Güney Koreli bir sosyal medya fenomeninin, Samsun’un Çarşamba ilçesinde bir sürücü ile yaşadığı talihsiz diyalog, hem yerel hem de ulusal medya kaynaklarında geniş yankı uyandırdı. Bazı haber başlıkları durumu “Taciz” şeklinde tanımlarken, diğerleri ise “Bezdiren ısrar” ifadesini kullandı…
Taciz terimi, “Canını sıkma, tedirgin ya da rahatsız etme” anlamına gelmektedir…
Video izlendiğinde, bu tanımına uygun bir taciz durumu söz konusu, ancak olayın ciddiyeti ve duygusal etkisi bunu daha ağır bir hale getiriyor…
Bazı medya kuruluşlarının “Bezdirici ısrar” ifadesi ise bu kayda değer olayda daha gerçekçi bir yaklaşım sergiliyor gibi görünüyor…
“Böyle haberler yapılmasın” diyen bir ses yok!…
Fakat, kelime seçimlerinin yarattığı algılara dikkat etmek de son derece önemli…
Hem konuşmalarımızda hem de yazarken bu hususa özen gösterilmesi gerekiyor…
Bir anıyı aklımdan çıkarmıyorum…
1987 yılında, Anadolu Ajansı’nın “Efsane genel müdürü” Hüsamettin Çelebi, Samsun Bölge Müdürlüğü’ne ziyaret etmişti…
Odaya girdiğinde sohbet etmeye başlamıştık…

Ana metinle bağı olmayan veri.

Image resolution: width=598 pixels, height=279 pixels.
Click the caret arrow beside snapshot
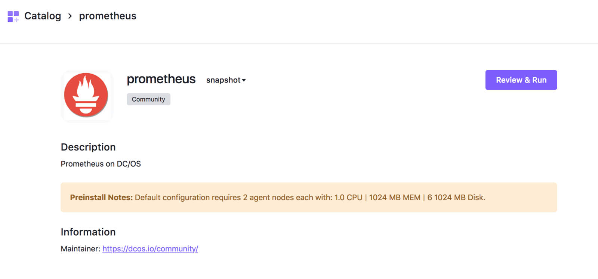coord(244,80)
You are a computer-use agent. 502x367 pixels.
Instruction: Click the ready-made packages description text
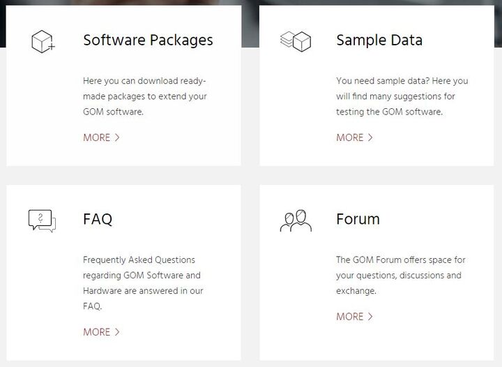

Bu esnada, eski tip döner koltuğumdan gelen gıcırtılı sesle birlikte sohbet sürdü…
Rahmetli Çelebi, “Koltuğun gıcırdıyor” “Koltuğun sallanıyor” şeklinde de ifade edebilirdi. Zira gerçekten de koltuk sallanıyordu. Ama o böyle söylemedi. Eğer “Koltuğun sallanıyor” deseydi, yanlış bir anlam gibi algılanabilirdi; örneğin, “Görevden alınma” gibi bir durumla ilişkilendirilebilirdi…
“Sözcüklerin gücü” hakkında bir hikayeyi paylaşmak istiyorum…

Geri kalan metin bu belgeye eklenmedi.